A right way: not as simple as from A to B

The Court of Appeal concluded that the owner of the dominant land had a right of access to their land from any point along an accessway over a shared…


The Court of Appeal in Emmett v Sisson (2014) concluded that the owner of the dominant land (the person with the benefit of the right) had a right of access to their land from any point along an accessway over a shared driveway. This stopped their neighbour (the servient owner) from building a brick wall along the boundary of the shared driveway.

The law

What constitutes interference with a right of way?

In B&Q plc v Liverpool and Lancashire Properties Ltd (2001), the Court held that the test of an actionable interference with a right of way is not the extent of the right remaining after an inference but whether the dominant owner (the person with the benefit of the right) is being reasonable by insisting on being able to use the entirety of the right granted.

So when considering whether there has been an interference with a right granted, the question to ask is “can the right of way be substantially and practically exercised as conveniently as before?”.

Private nuisance

Interference with an easement gives rise to an action for private nuisance and in order to succeed in such a claim, the person claiming interference with a right granted must show:

  • Firstly, that they are entitled to the benefit of the right/easement;
  • Secondly, the nature, extent, scope and use of their access that has/is being interfered with; and
  • Thirdly, that the interference with their right/easement is of a “substantial nature”.

The facts

Emmett v Sisson concerned a 30 metre driveway that was sandwiched between two adjoining properties. The property owner to the north (N) owned the driveway that the right of access crossed over. The southern property owner (S) had the benefit of a right of way over that driveway to get to his property. In 1997, S built a low stone wall (which a pedestrian could step over) along the boundary of his property to the driveway’s boundary.

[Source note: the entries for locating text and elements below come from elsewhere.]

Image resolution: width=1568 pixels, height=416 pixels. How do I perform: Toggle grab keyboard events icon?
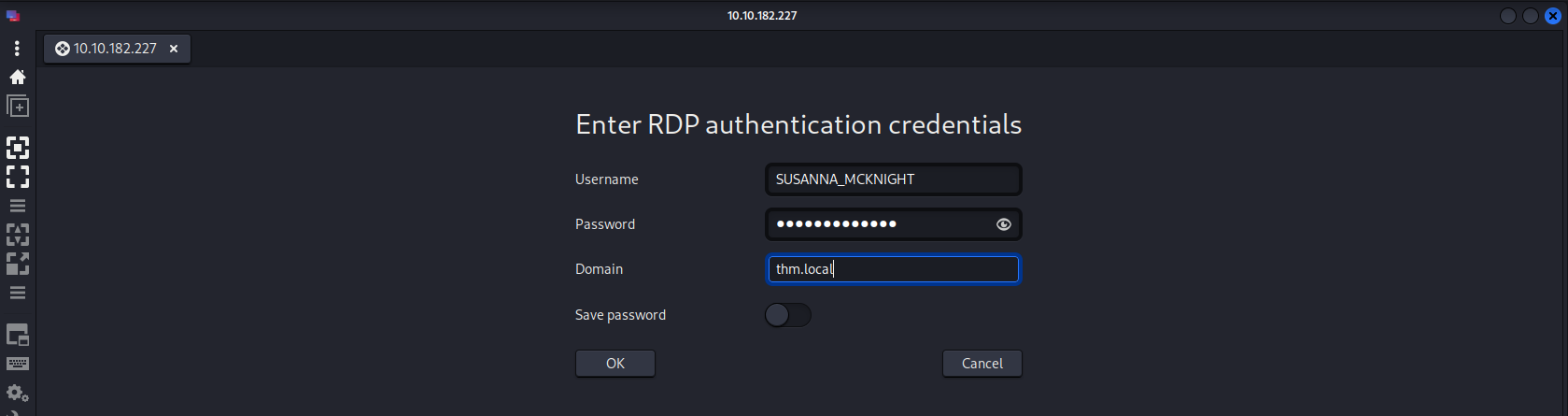click(x=18, y=364)
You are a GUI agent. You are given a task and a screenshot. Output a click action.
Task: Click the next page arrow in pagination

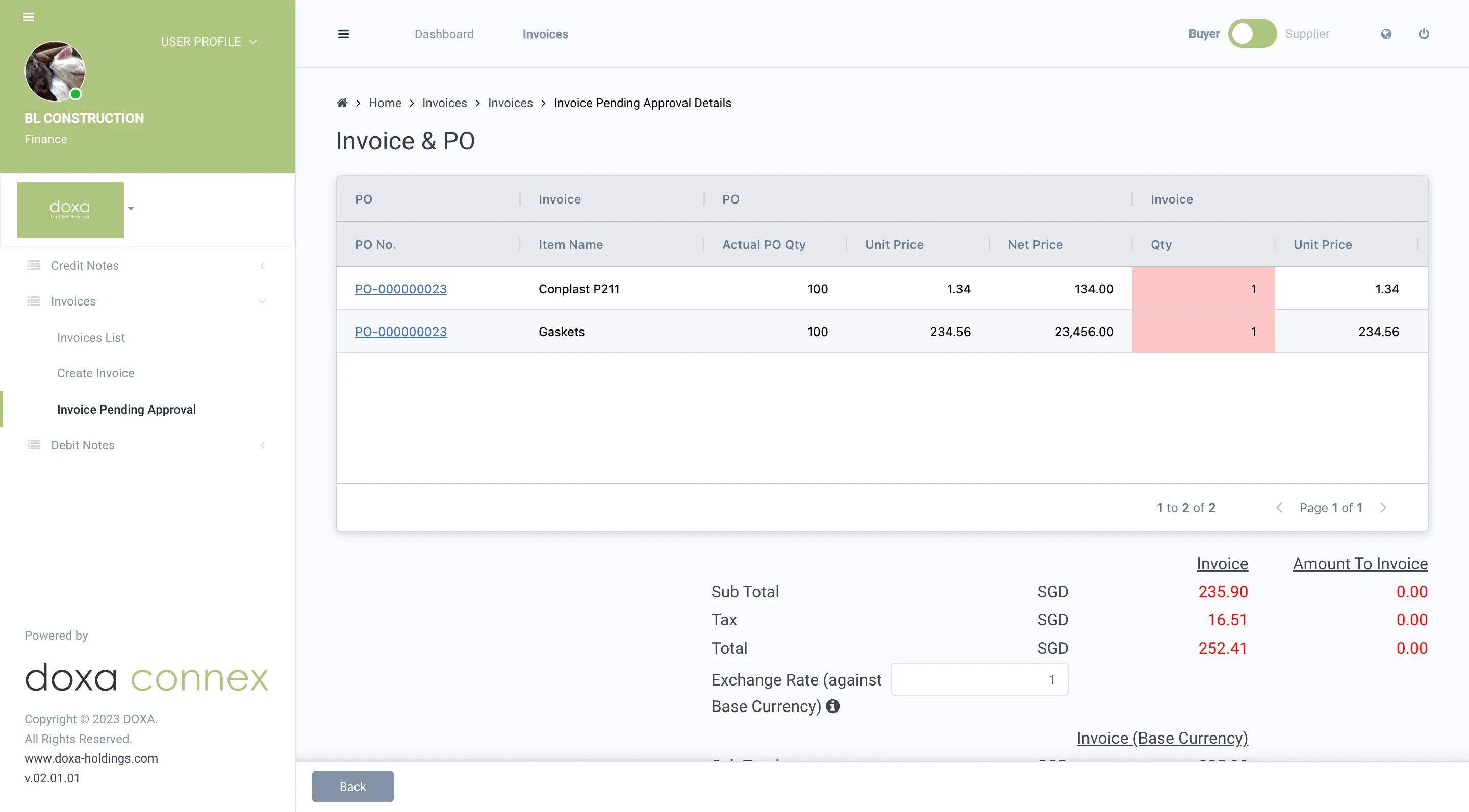[1383, 508]
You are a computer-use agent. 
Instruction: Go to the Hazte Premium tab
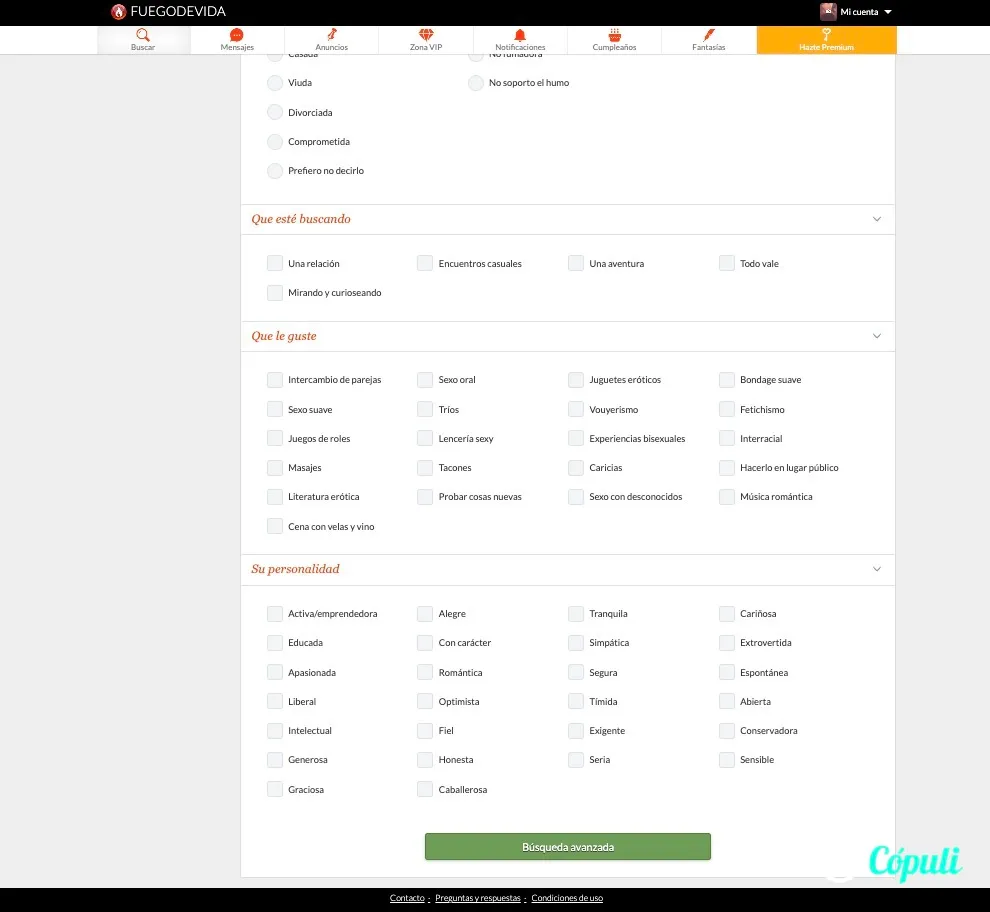pyautogui.click(x=826, y=40)
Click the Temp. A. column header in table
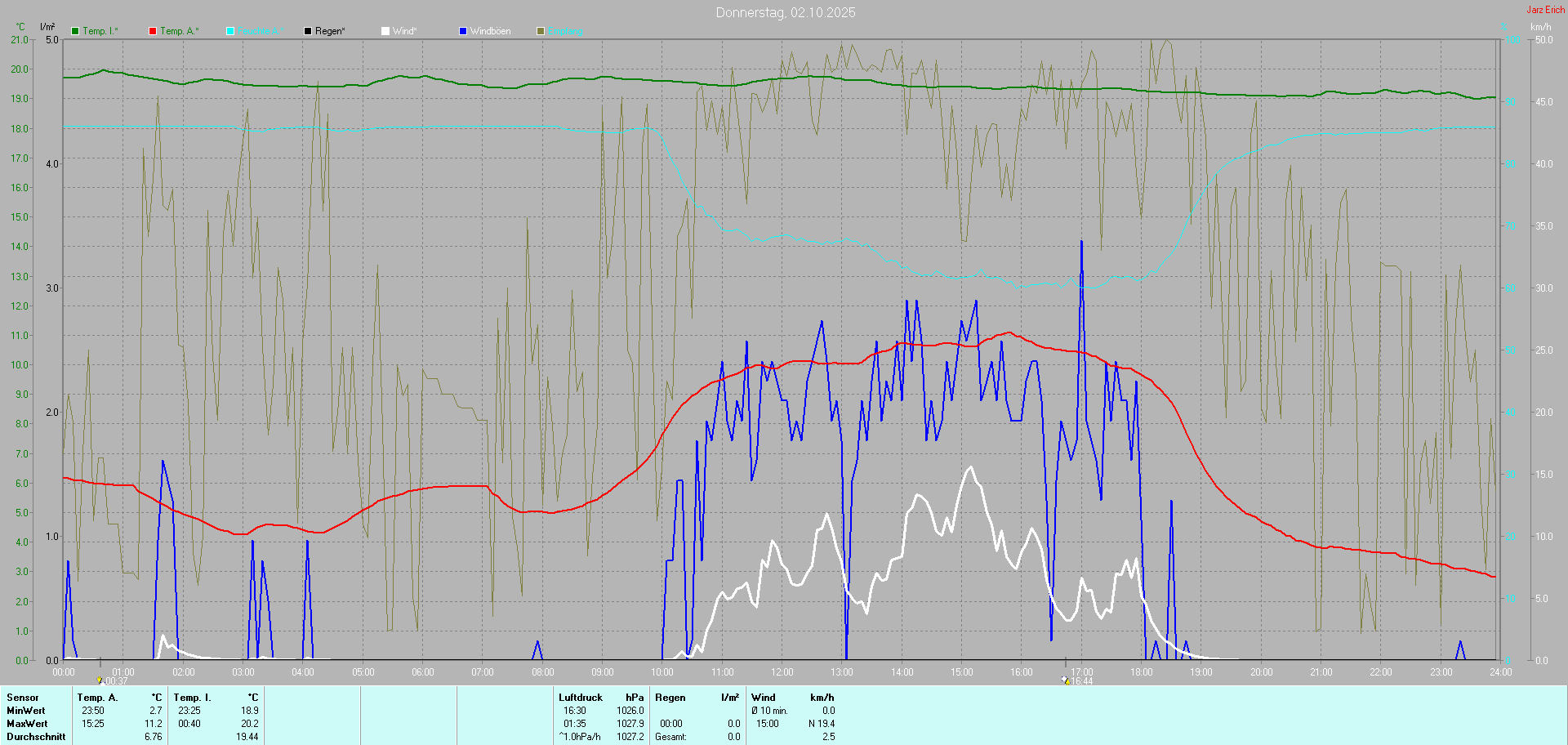Viewport: 1568px width, 745px height. [97, 698]
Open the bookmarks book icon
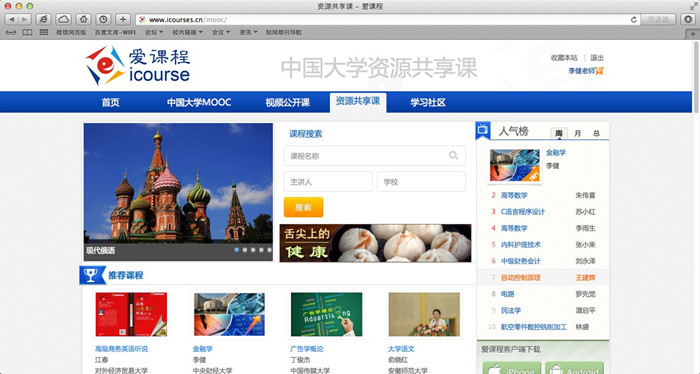The height and width of the screenshot is (374, 700). coord(27,33)
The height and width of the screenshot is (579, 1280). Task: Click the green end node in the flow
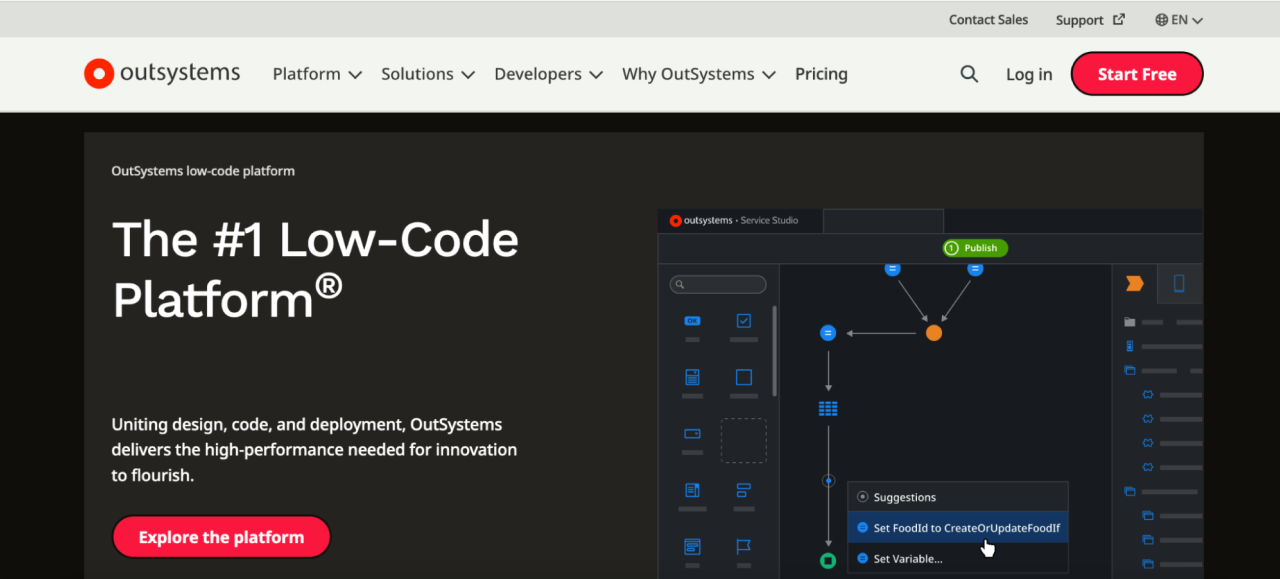tap(827, 562)
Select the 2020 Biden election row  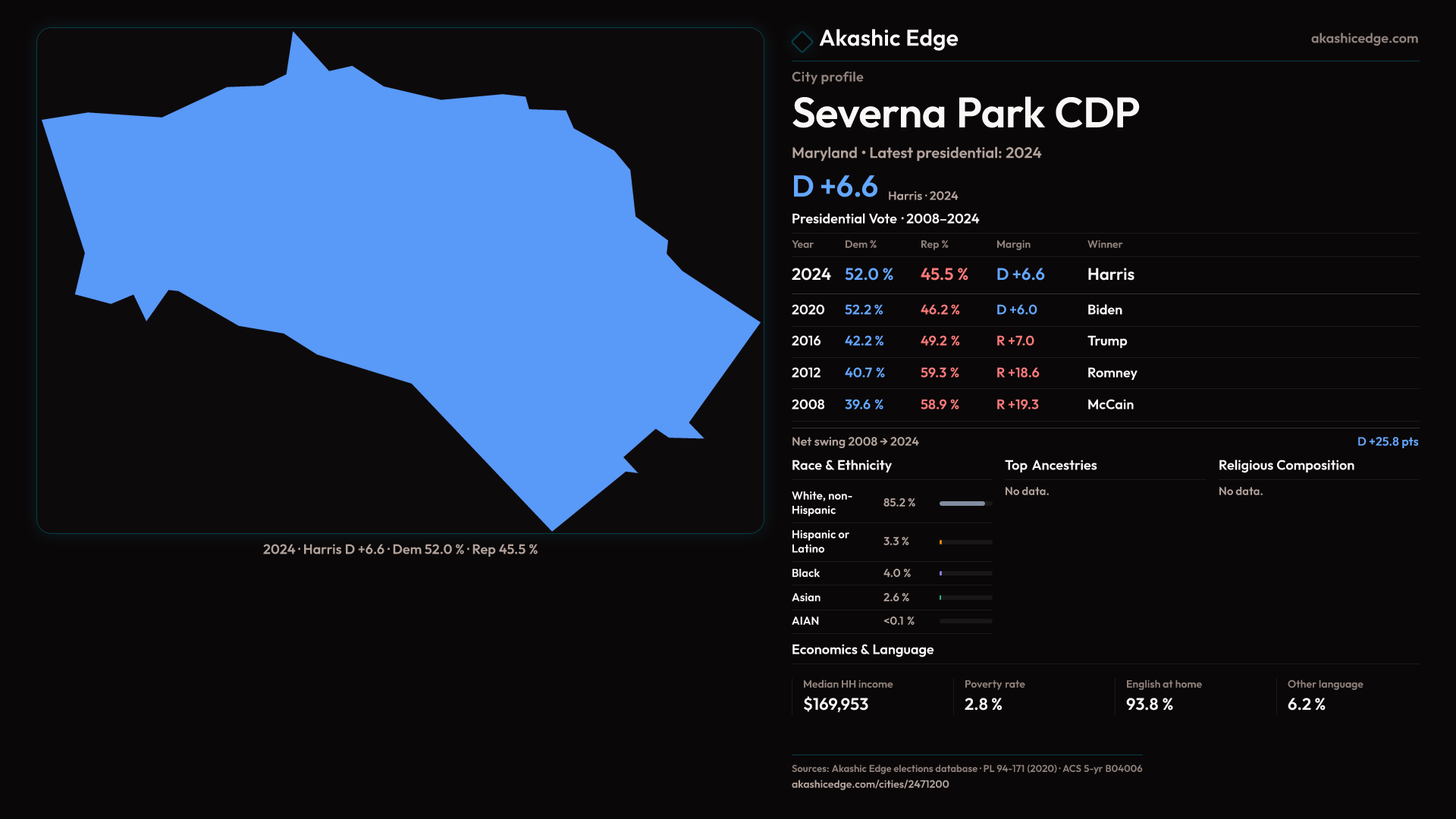[x=1104, y=310]
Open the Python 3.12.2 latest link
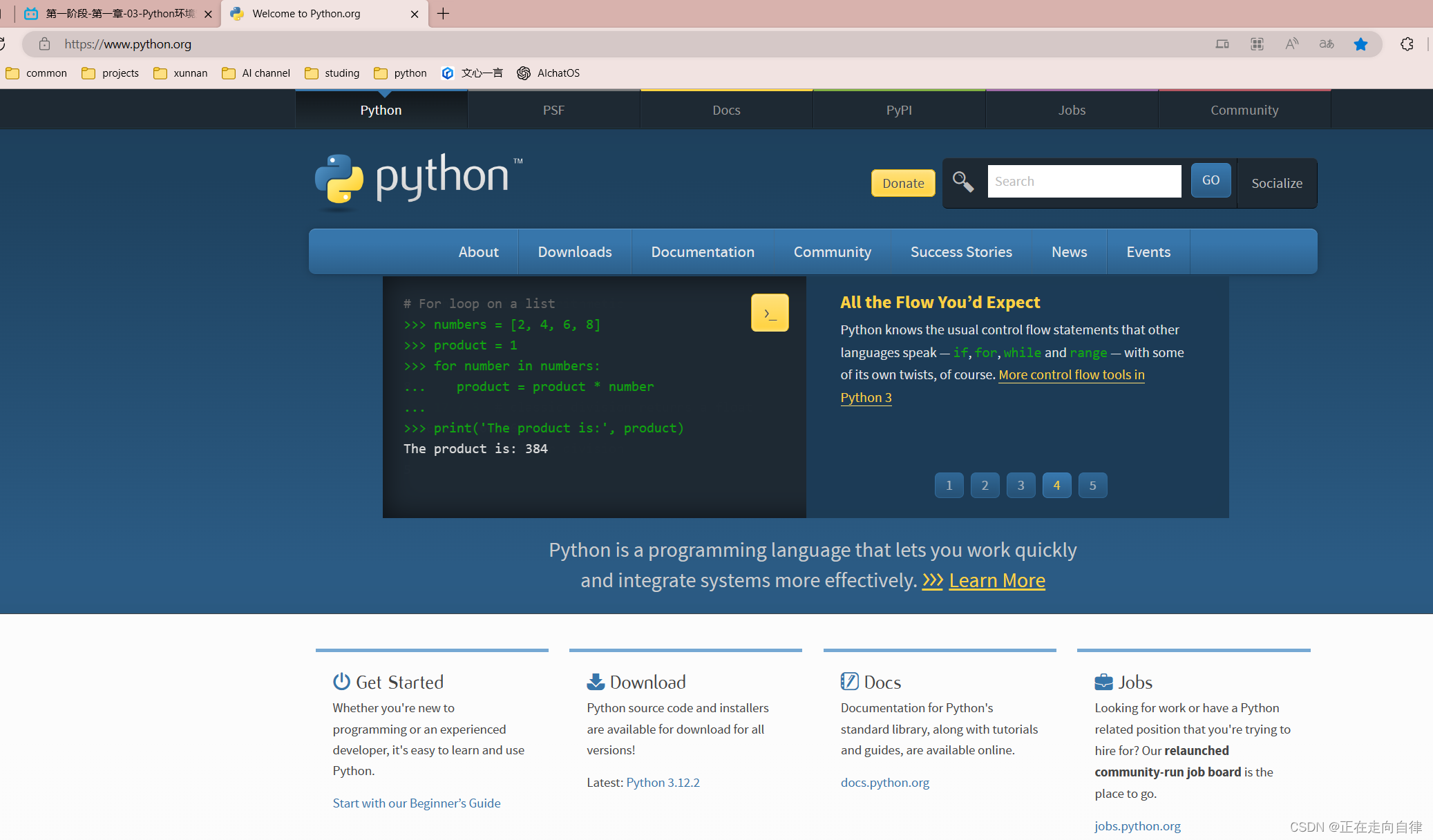Screen dimensions: 1433x840 point(662,783)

In 2009, N made preparations to build a two metre high brick wall along the southern boundary of the driveway, a few inches from S’s low stone wall.

S applied to the High Court for an injunction to prevent N building the wall and subsequently S removed the low stone wall that he had constructed.

The High Court examined the wording of the easement and concluded that there would be no restriction on where the entrance and exit points to the driveway could enter and exit the easement and found that:

  • S could access his land from any point along the driveway (right of way)
  • The construction of a brick wall by N would be an unreasonable interference with that access

N appealed the decision, asking for confirmation that he could build a wall or fence along the southern boundary of the driveway with potential for a single vehicle access, gated if possible, within the proposed wall or fence.

The decision

The Court of Appeal held that: “On their true construction, the words plainly grant a linear access along the whole of the boundary and there are no words that either expressly or impliedly limit the access to any one point or a number of points”.

Referring to the wall that N wanted to construct, the Courts’ view was that a “wall would severely restrict [S’s] vehicular and pedestrian access… to their land from any point along the right of way with the same convenience as they can now” and therefore “the proposed wall, even with a vehicular entrance in it, would constitute an actionable interference with the respondents’ right of way”.


It is important to remember that the extent or enjoyment of a right of way cannot be changed without the support of all parties concerned. The person who owns the land subject to the right (the servient owner) cannot seek to change, restrict or deprive the person with the benefit of the right (the dominant owner) of a right granted by arguing that a reasonable person would or could accept the change.

As ever, each case will turn on its facts but this decision is nonetheless significant for those who have rights of access across relatively open land or marked by a vague boundary feature.